### [Problem requirements]
Reproduce the entries from the line containing "Task: Select the orange" through the end of the entries, both included, replacing "scrollbar" with "scroll bar" and leaving everything else unchanged. Omit the pictures.

### [Extracted entries]
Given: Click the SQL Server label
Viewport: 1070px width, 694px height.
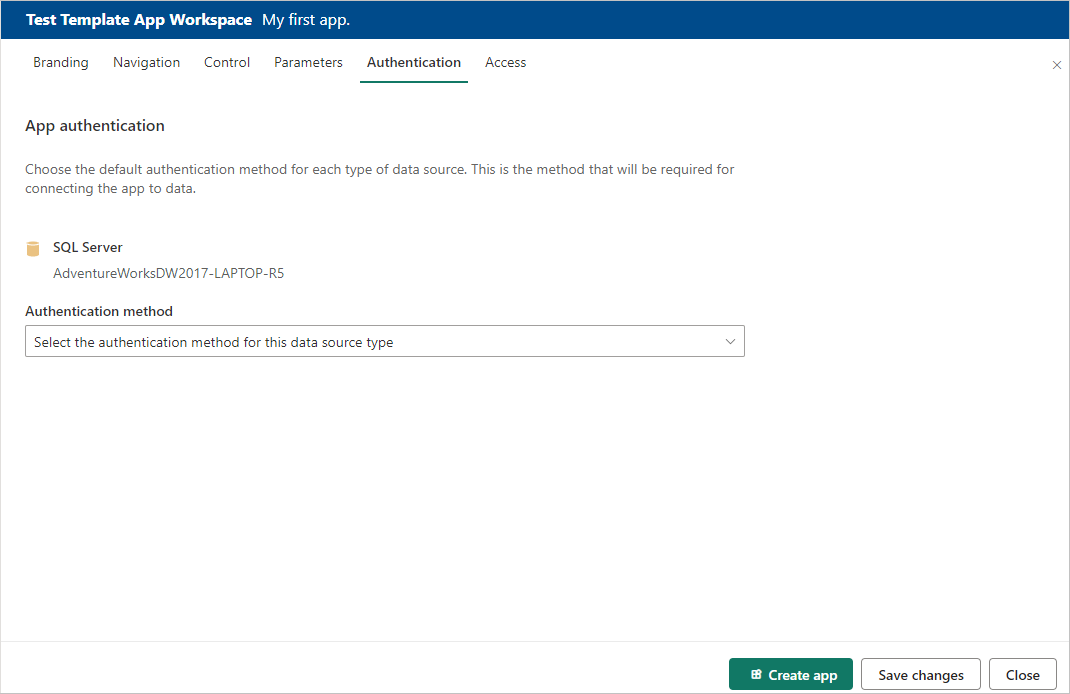Looking at the screenshot, I should pyautogui.click(x=88, y=247).
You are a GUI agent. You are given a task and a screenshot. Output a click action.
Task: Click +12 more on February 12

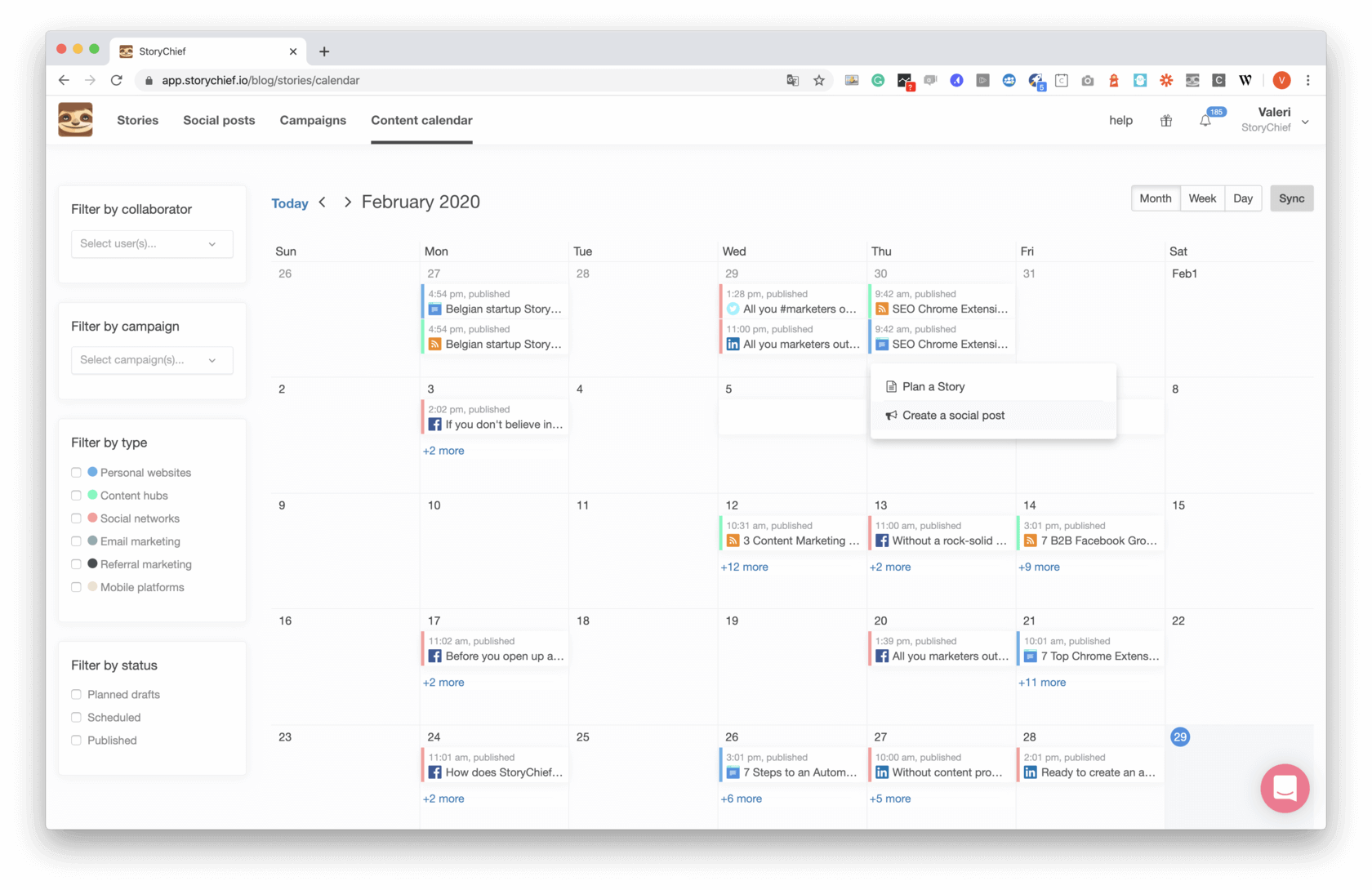coord(743,567)

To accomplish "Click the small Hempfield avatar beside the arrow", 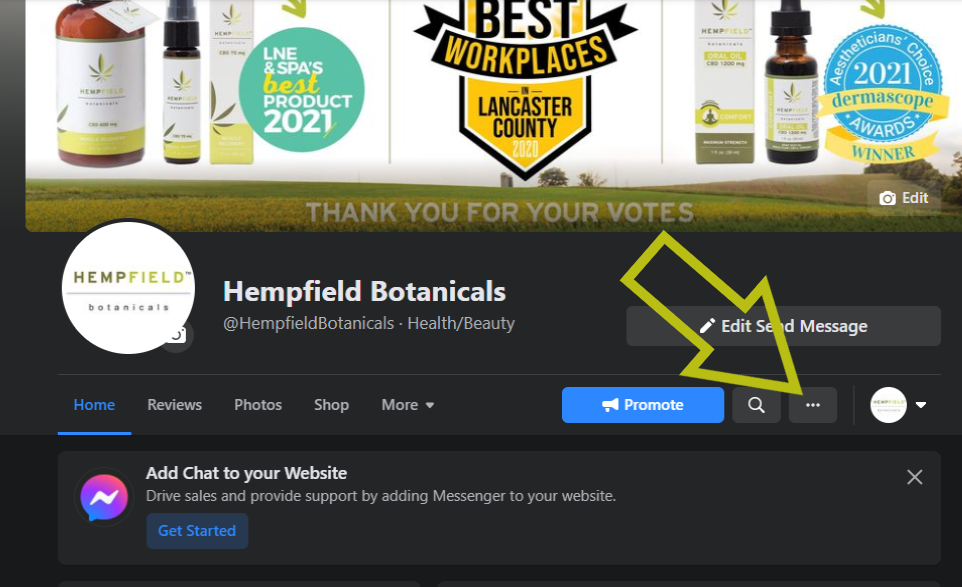I will tap(888, 405).
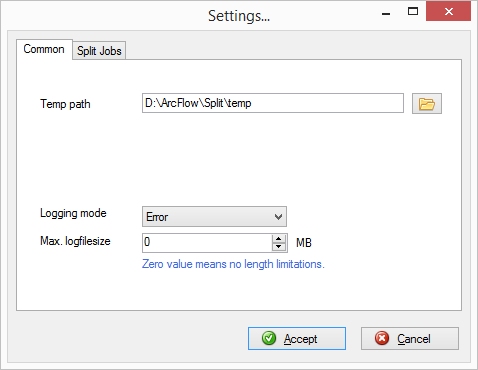
Task: Select the Common tab
Action: pos(44,49)
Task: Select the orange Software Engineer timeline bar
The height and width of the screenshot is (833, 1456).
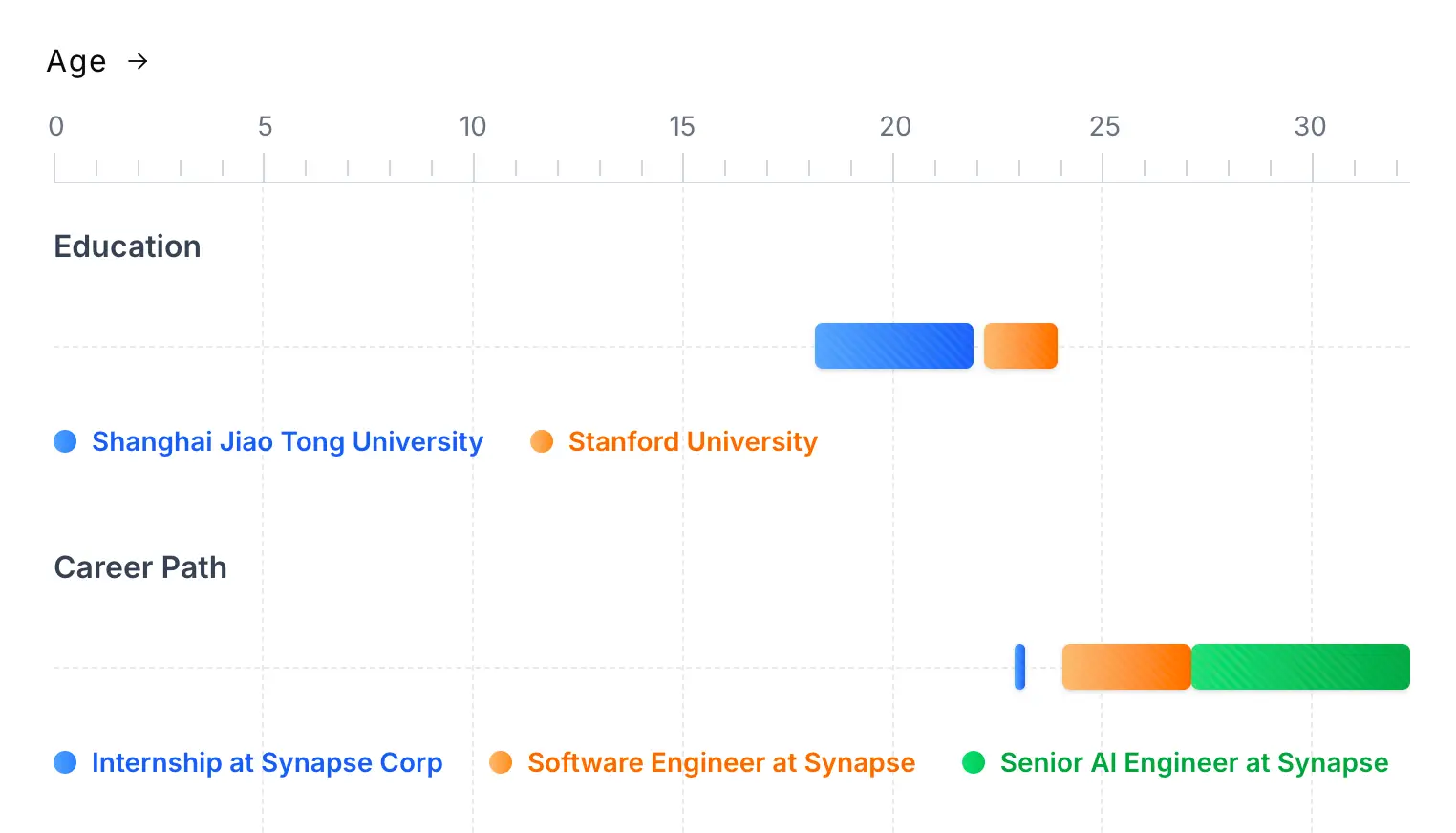Action: [1126, 667]
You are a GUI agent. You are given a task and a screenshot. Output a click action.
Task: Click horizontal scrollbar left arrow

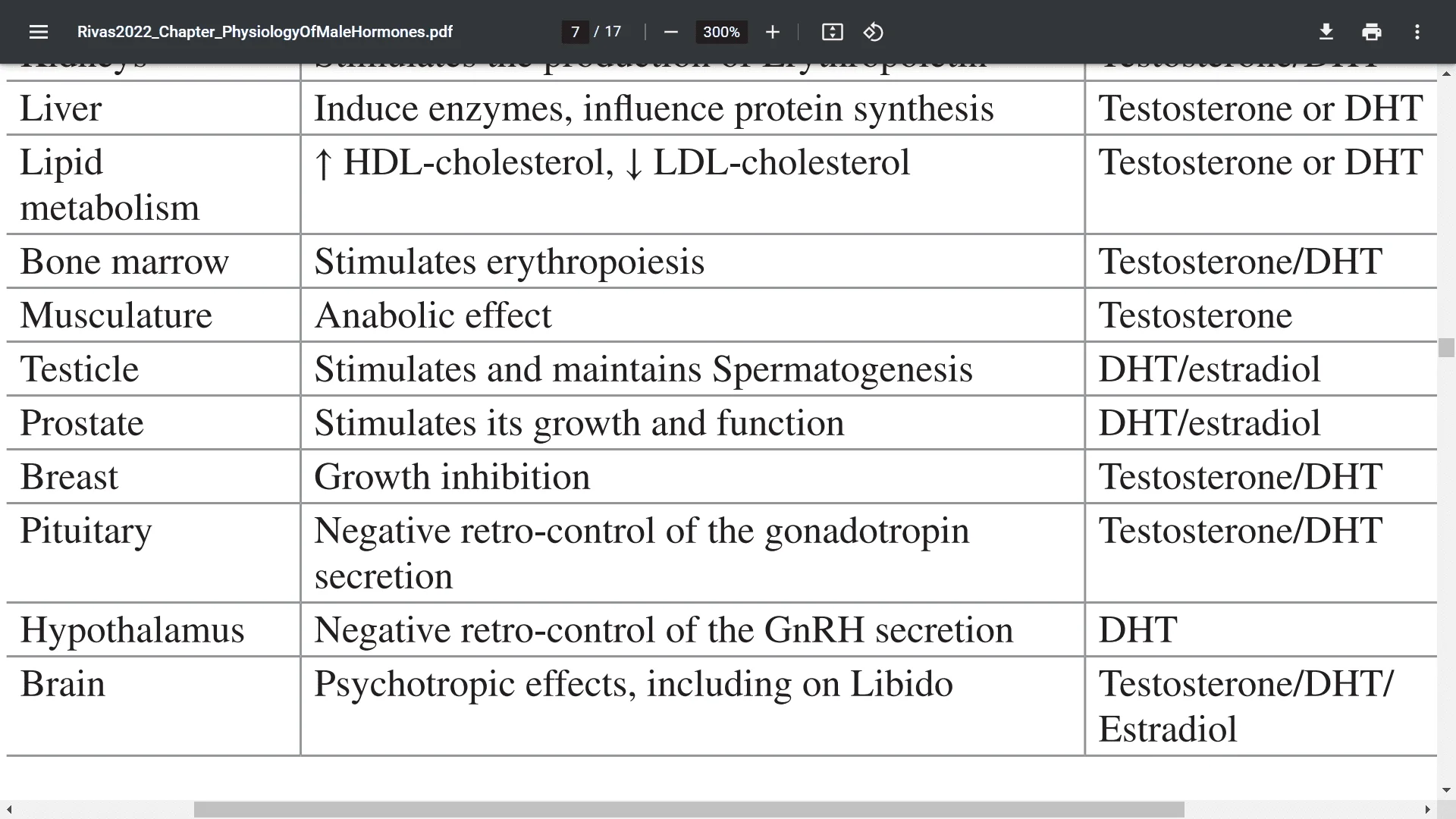click(x=8, y=810)
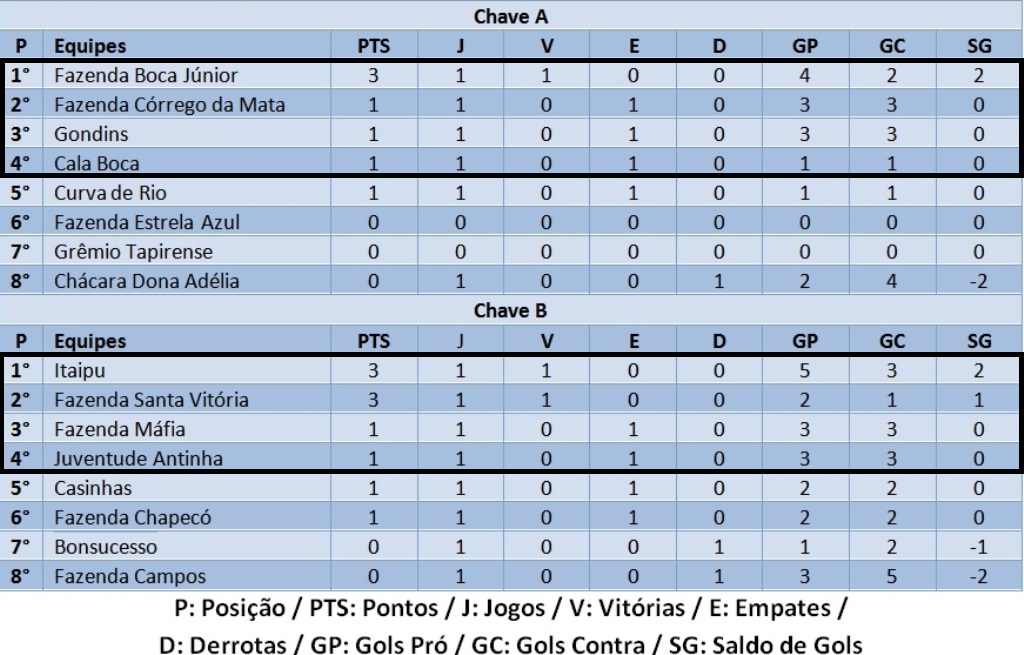Click the Chave A table title
The height and width of the screenshot is (655, 1024).
(x=510, y=17)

### [Exercise response]
Task: Select the orange Software Engineer timeline bar
The height and width of the screenshot is (833, 1456).
Action: [1126, 667]
You are a GUI agent. You are given a task and a screenshot. Output a click action.
Task: Click horizontal scroll bar left arrow

click(x=8, y=810)
Click the Chave A table title
The height and width of the screenshot is (655, 1024).
(x=510, y=17)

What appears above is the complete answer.